The recent rejecting 52 million package of David Zaslav, CEO of Warner Bruce Discovery Share Holders, may indicate that investors are paying more attention to executive compensation. As the concerns of overseas stagnation, recession and armed conflicts increase, investors are reluctant to reward the CEO, who have created poor profit with generous salaries in the past few years. Board members who approve the compensation of low -performing administrative teams in the current economic environment are endangered by investors and their reputation against their selection in the future.
After rejecting Zaslav's pay package, Warner Bruce is in the process of dividing the Discovery Company into two parts: a streaming and studios company that includes Warner Bruce Television, Warner Bruce Motion Picture Group, DC Studios, HBO Max, and a global network company, and a global network company. In a statement, Warner Bruce Discovery Chairman Samuel A de Puza Junior said the breakdown “reflects the board's ongoing efforts, which increases the price of the shareholders.” Unfortunately, the shareholders are not convinced, partially because the company changes some of what was done in the April 2022 integration by dividing the company.

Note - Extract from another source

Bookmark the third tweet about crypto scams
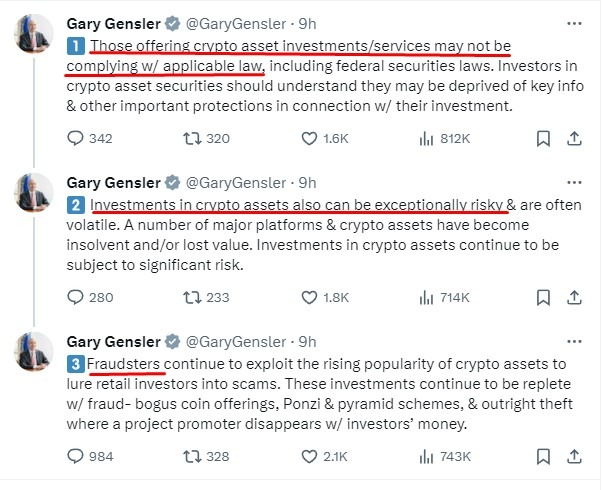This screenshot has width=603, height=490. click(544, 456)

According to reports, the price of Warner Bruce Discovery Stock is 60 % less since the merger. The company is also dealing with about $ 38 billion in loans, most of which will be filled with global networks. Due to this amazing performance, 59 % of the shareholders have been able to vote against the package of CEO Zaslav, a clear message that investors want to see improvement before increasing the existing executives.
Since the Warner Bruce Discovery Board approved the breakup and recommended that the shareholders approve the executive compensation plan, it gave the impression that the board members were fine with increasing the compensation of executives who were less responsible for the company's outstanding performance. Boards will be responsible for being ahead of this location. In these situations, the director would like to consider the following:
• The board may need to assess its compensation measurement with shareholders. Since the shareholders have rejected the current compensation plan, it is important for the board to understand what is the reason. Was the poor performance of the stock pricing or was the other aspect of how the compensation was formed, which led to the shareholders voting against the project? Also, since the board will create two new companies, it is important that the shareholders agree on how the CEOs and executive teams of the two entities will be compensated.

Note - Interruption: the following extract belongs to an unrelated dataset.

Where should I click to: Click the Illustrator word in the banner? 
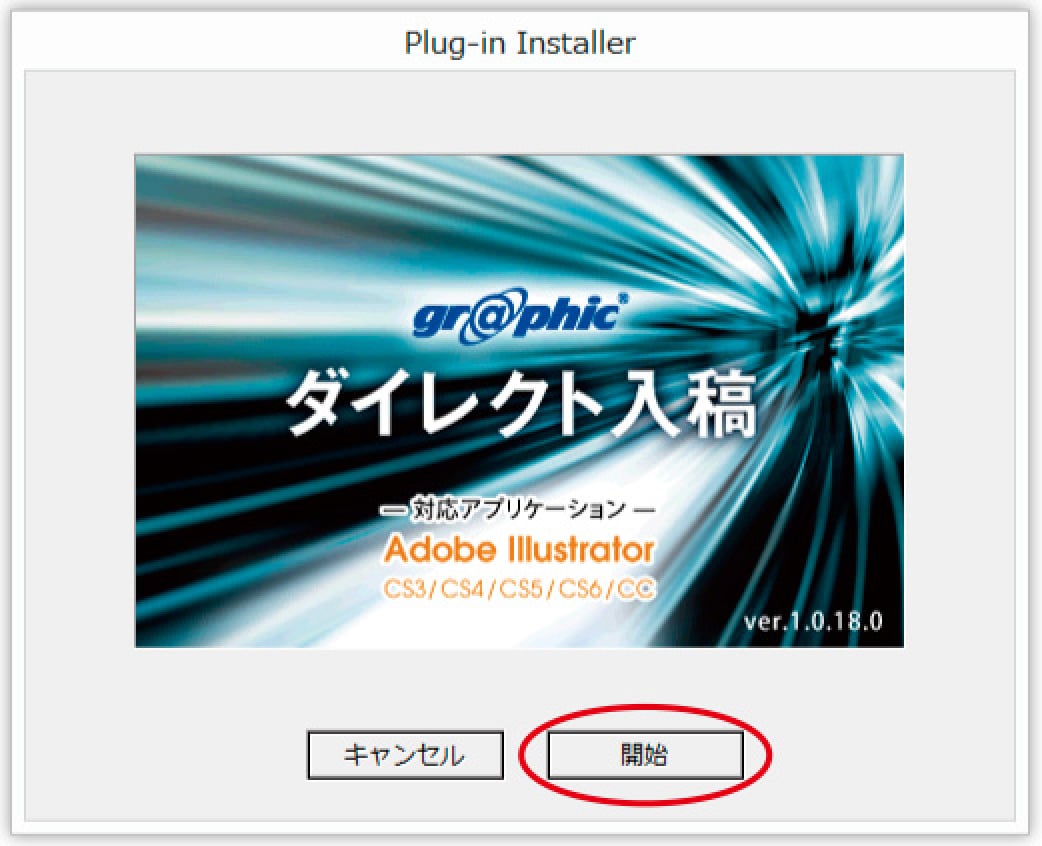pos(580,549)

The Share Board may need to re -establish credibility with shareholders. Although the board has not been publicly blamed for the company's slow performance, the leadership of the vote board against the compensation plan can also represent some emerging dissatisfaction. The board should engage with key stakeholders to determine whether the shareholders are likely to vote against other steps that are proposing to the board in the future. The board should also ensure that key shareholders approve their plans to divide the company into two. The company cannot afford any negative surprise with the beginning of this complex process.

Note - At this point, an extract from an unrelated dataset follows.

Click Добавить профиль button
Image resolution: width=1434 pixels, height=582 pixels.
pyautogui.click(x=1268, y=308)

Board members should decide whether they want to be part of the board post breakup. Considering that the company has lost 60 % of its stock price in the last three years, it is time to consider leaving the board, which can be interpreted as a high note. Directors want to think about whether their partnership has benefited the company as much as they want. Leaving the board during the transfer can be a good way to end the board's appointment, which will face significant challenges while working in a very unexpected economic environment. If things do not improve rapidly, the choice of a director on the board may be suspected.